Research your options. There's a lot of money out there to assist you for school.
Talk to a financial aid advisor. They are very familiar with the process and may have recommendations that you have not considered.
Get a co-signer. Have a parent, grandparent or any other person in good credit standing to assume responsibility for the loan if you can't handle it on your own.
Visit the FAFSA Web site (see below) and fill out the Free Application for Federal Student Aid. Federal loans (like the Stafford loan) do not require a co-signer. The minimum age to be eligible for federal aid is 16.
Get a parent loan (like the PLUS loan). These are loans for education from the government that are given to the parent of a student. These are need-based as well, and will depend highly on the cost of attendance.
Understand all the terms of the loan. Young borrowers do not have a lot of experience with borrowing money and building credit.

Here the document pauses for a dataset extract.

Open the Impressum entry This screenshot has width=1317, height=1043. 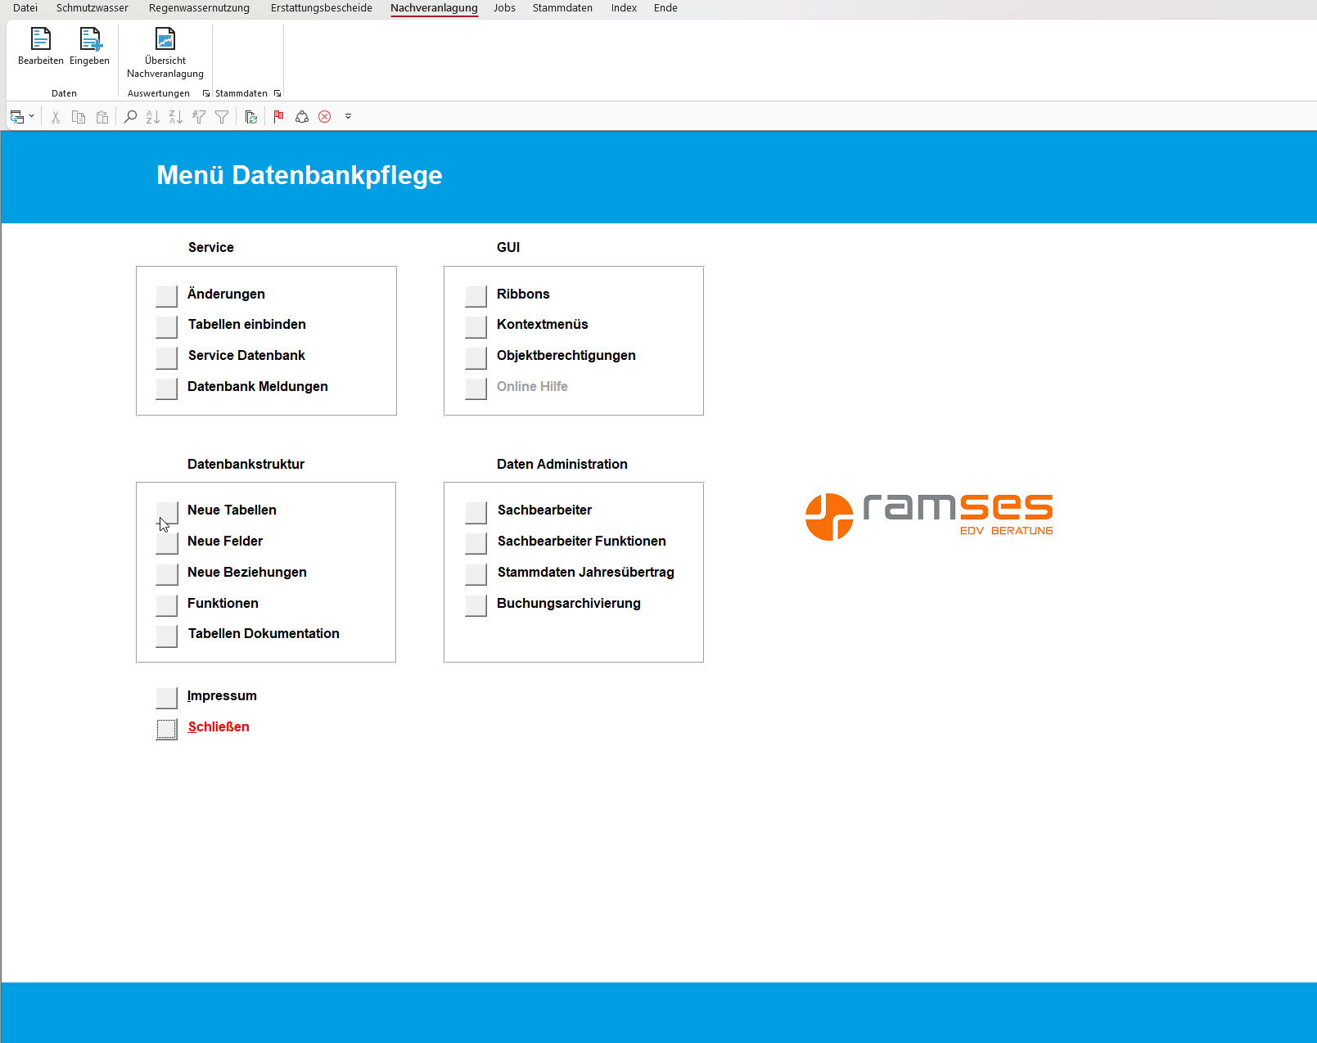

- While you don't need to be 18 to get federal aid, you DO need to have a high school education or its equivalent. Get your GED or pass an ability-to-benefit test.
- Filling out the FAFSA is an essential step for anyone attending college, regardless of age. The FAFSA will often yield feasible options for funding your education.
- Eligibility requirements for private loans vary by state. It can be very difficult to get a loan even with a co-signer, so talk to your financial aid counselor for help.
- The student's credit rating usually doesn't matter if you have a reliable co-signer.
- In most states, a student must wait until they are 18 to enter into a loan agreement with a private lender. Even then they often must have a co-signer, as few 18-year-olds have much of a credit history.
- Spend your money wisely. Student loans are usually applied to tuition first, then the school will cut you a check for the remainder, assuming that you will spend the money on books, rent, transportation, computer software and hardware, and other expenses essential to school.